Nigeria said Islamist militants freed more than 100 schoolgirls they seized last month from the northeastern town of Dapchi.
At least 102 girls have been released, Information Minister Lai Mohammed said by phone Wednesday. Five others died of suffocation when they were forced into a tightly packed truck during their abduction, 15-year-old Khadija Grema, one of the girls, told reporters. Boko Haram militants are believed to be holding at least one other for refusing to convert to Islam, a lawmaker for the area, Goni Bukar, said by phone from Abuja, the capital.

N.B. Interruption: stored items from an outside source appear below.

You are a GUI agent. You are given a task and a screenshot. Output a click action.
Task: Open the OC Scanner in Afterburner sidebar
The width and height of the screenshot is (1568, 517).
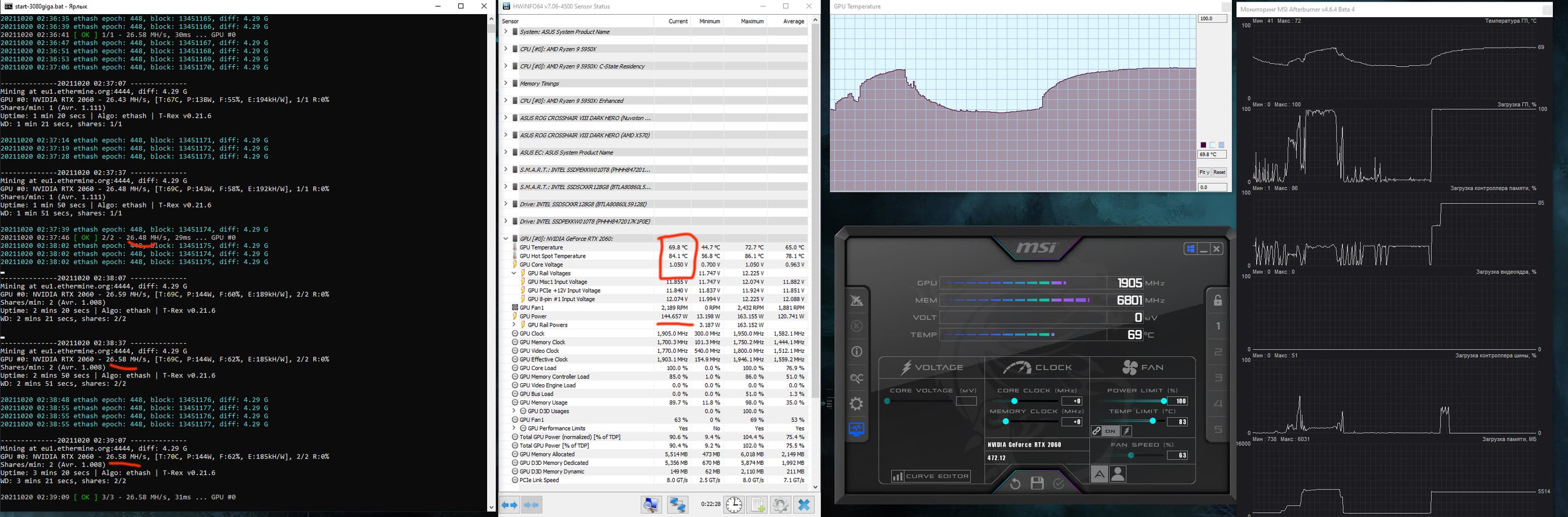pyautogui.click(x=857, y=378)
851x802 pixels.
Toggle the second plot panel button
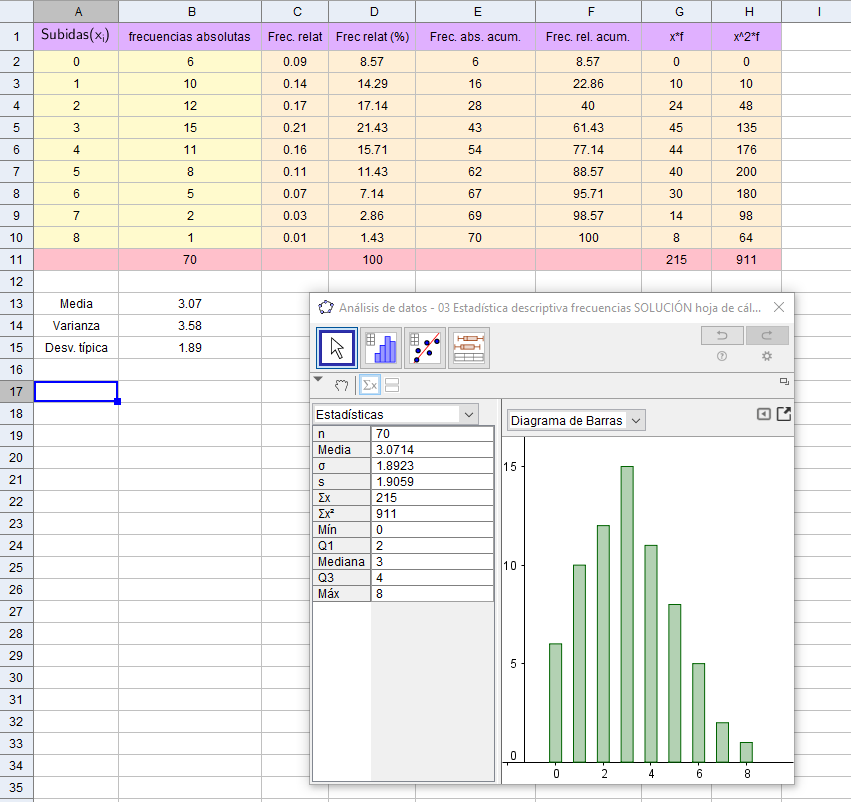pos(392,384)
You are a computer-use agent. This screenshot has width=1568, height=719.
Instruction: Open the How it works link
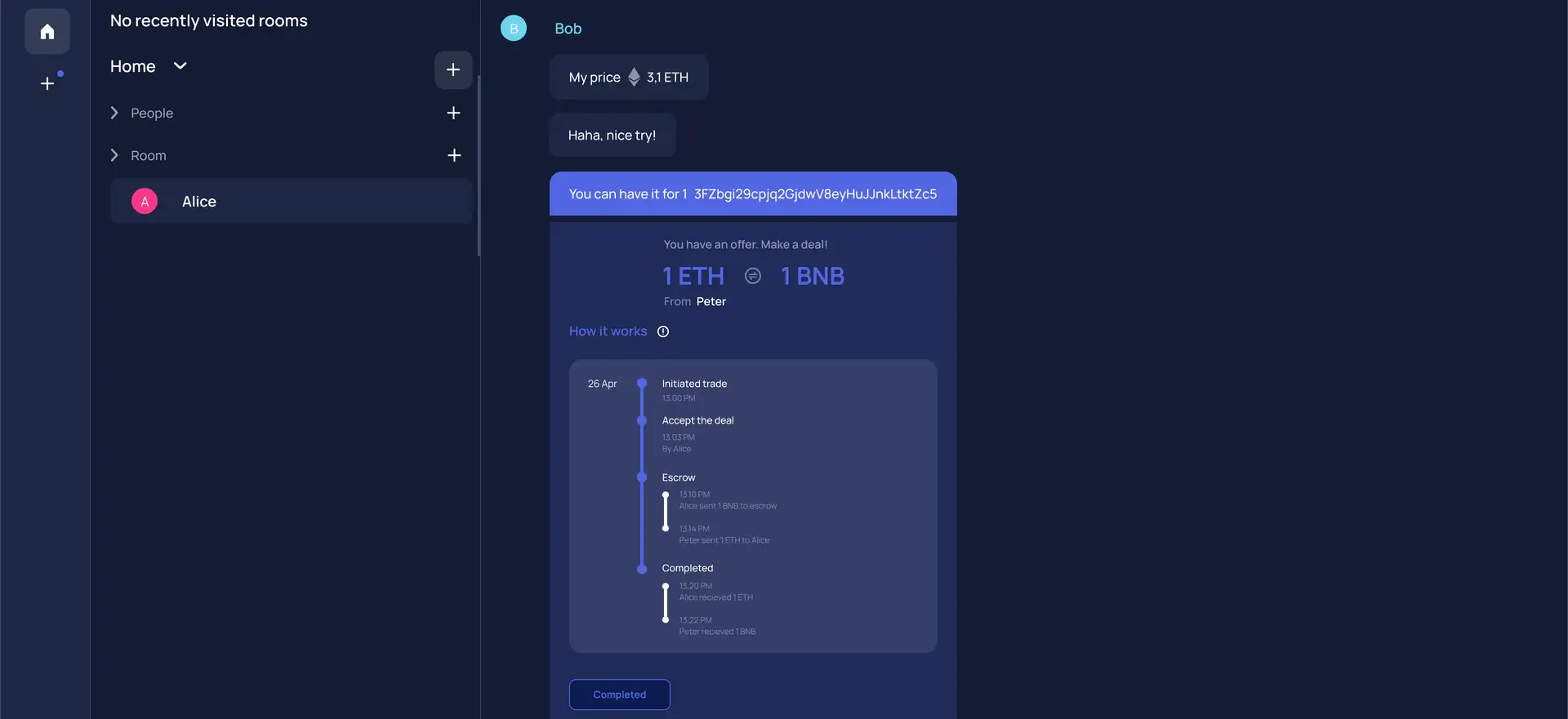(608, 331)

The release of the girls was “unconditional” and was negotiated “through back-channel efforts and with the help of some friends of the country,” Mohammed’s ministry said in an earlier statement. President Muhammadu Buhari visited the area a week ago and said he was confident that the girls, between the ages of 11 and 19, would be rescued or freed.
“Absolutely no ransom was paid,” Mohammed said, adding that he wasn’t aware of any students who had died. Asked if Boko Haram fighters were released in exchange for the girls, he said he had no information on the matter.

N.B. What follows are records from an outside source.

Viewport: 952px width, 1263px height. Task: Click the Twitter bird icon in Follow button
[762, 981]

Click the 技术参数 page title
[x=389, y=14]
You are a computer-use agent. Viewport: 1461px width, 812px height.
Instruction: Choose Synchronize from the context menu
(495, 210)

Boko Haram militants drove the girls at dawn into Dapchi, where they were seized on Feb. 19, and handed them over to their parents after preaching a sermon to them to shun Western education, Idris Ibrahim, a parent of two of the girls, said by phone from the town on Wednesday.

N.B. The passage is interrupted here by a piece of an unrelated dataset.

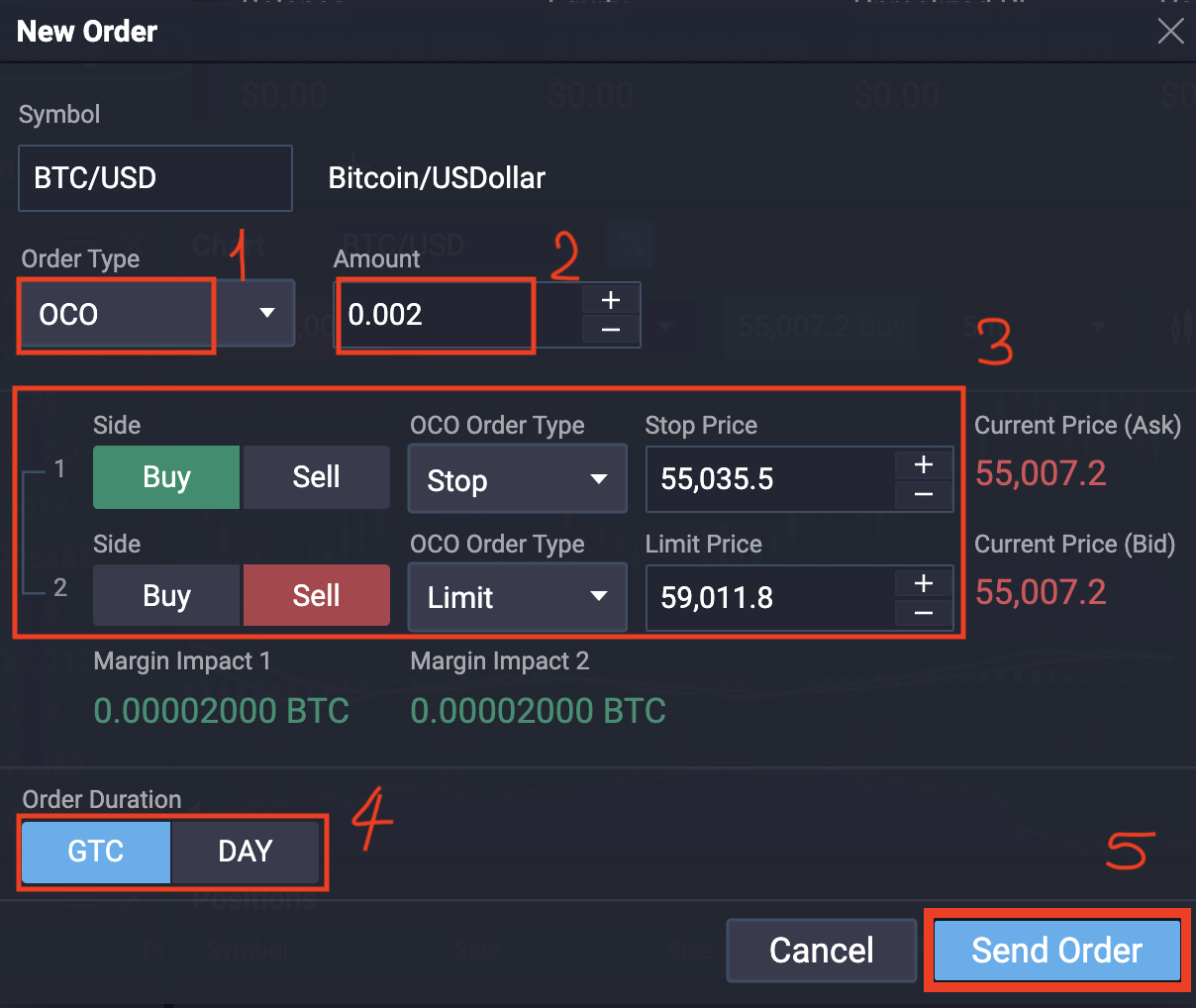
Task: Decrease the Stop Price with minus stepper
Action: click(923, 496)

“They warned us not to send our daughters to Western schools,” he said. “If we do, they will come back and take them away and will never return them.”
The militant group, which advocates strict Koranic learning, has been waging a violent campaign since 2009 to impose its version of Islamic law on Africa’s most populous country of more than 180 million people. In 2014, the group abducted 276 schoolgirls from the town of Chibok, in the same region, many of whom have not been freed.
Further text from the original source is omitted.